Could you output the entries that follow exactly, omitting any pictures they contain?

(Stored data entries)
.....
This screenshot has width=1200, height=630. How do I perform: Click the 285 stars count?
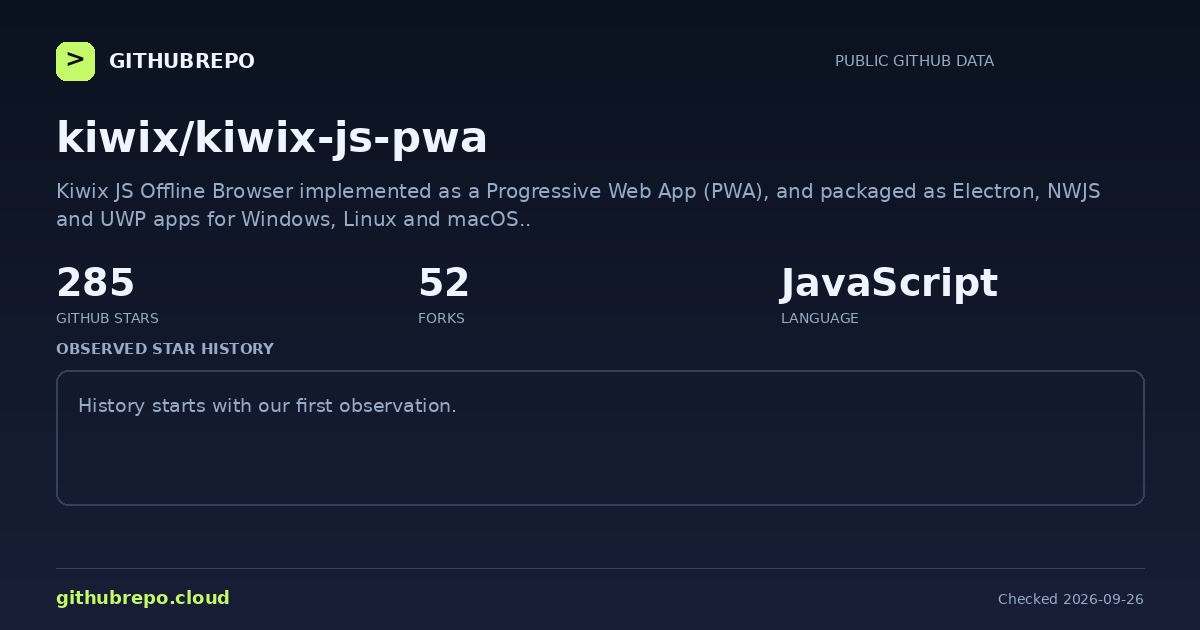tap(95, 283)
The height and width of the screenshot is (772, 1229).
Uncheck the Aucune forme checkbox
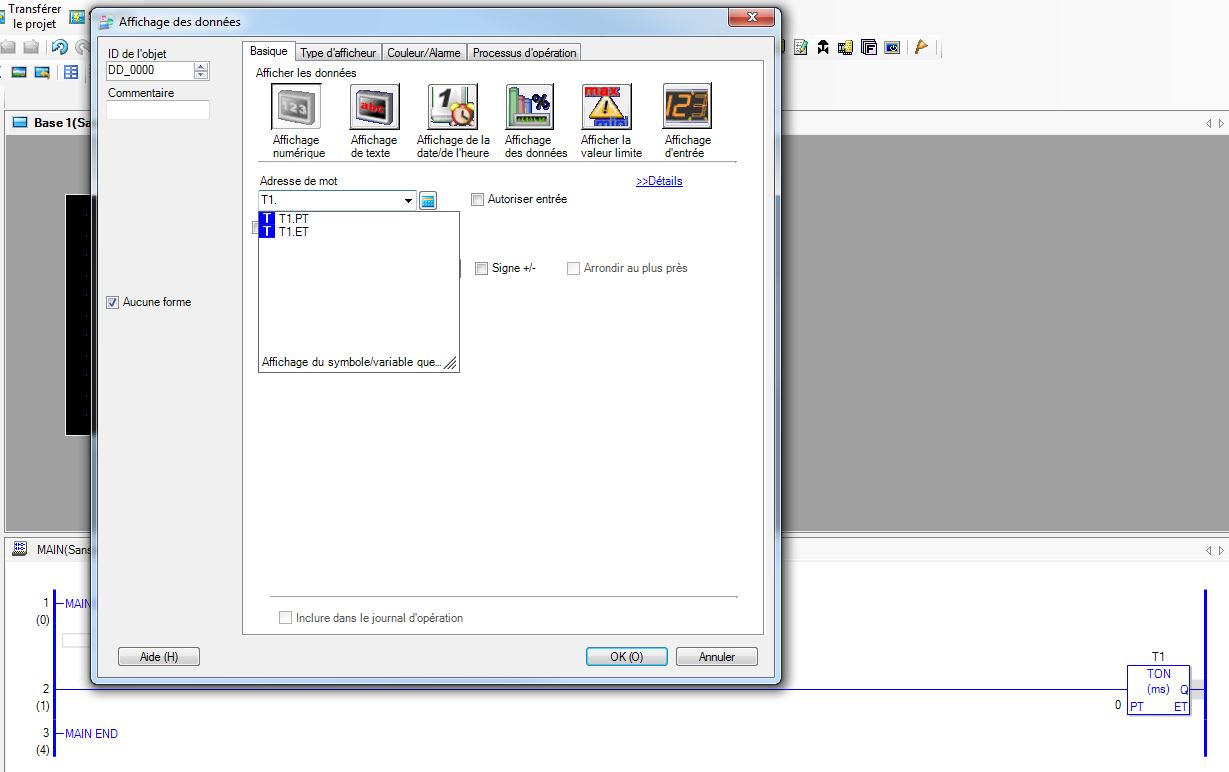(x=113, y=302)
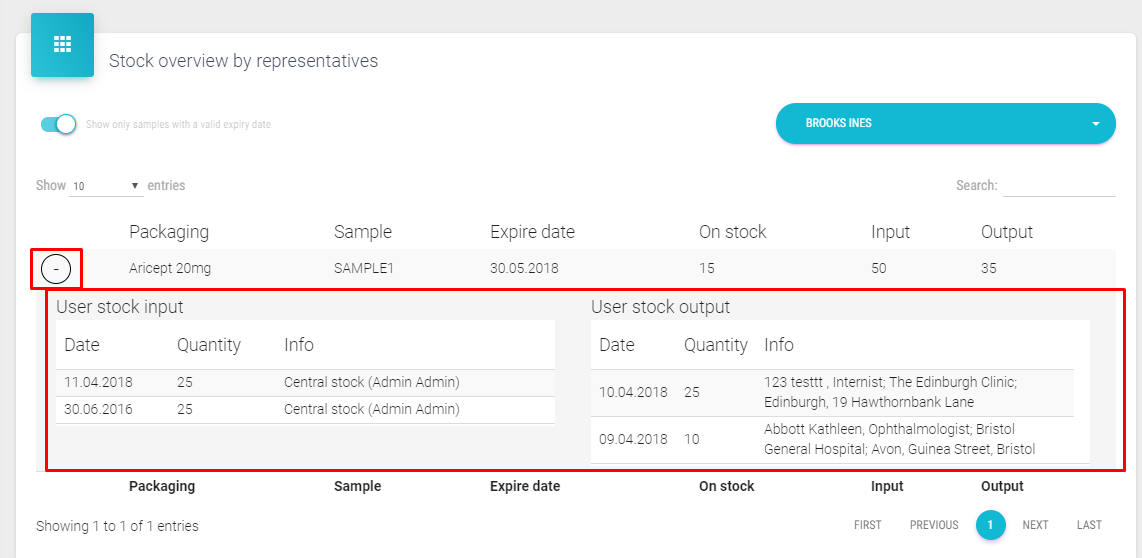1142x558 pixels.
Task: Sort by On stock column header
Action: pyautogui.click(x=732, y=232)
.....
### WRITTEN ANSWER
This screenshot has width=1200, height=630. How do I perform: Click the 285 stars count?
tap(95, 283)
The height and width of the screenshot is (772, 1229).
Uncheck the Aucune forme checkbox
(x=113, y=302)
1142x558 pixels.
Task: Sort by On stock column header
Action: pyautogui.click(x=732, y=232)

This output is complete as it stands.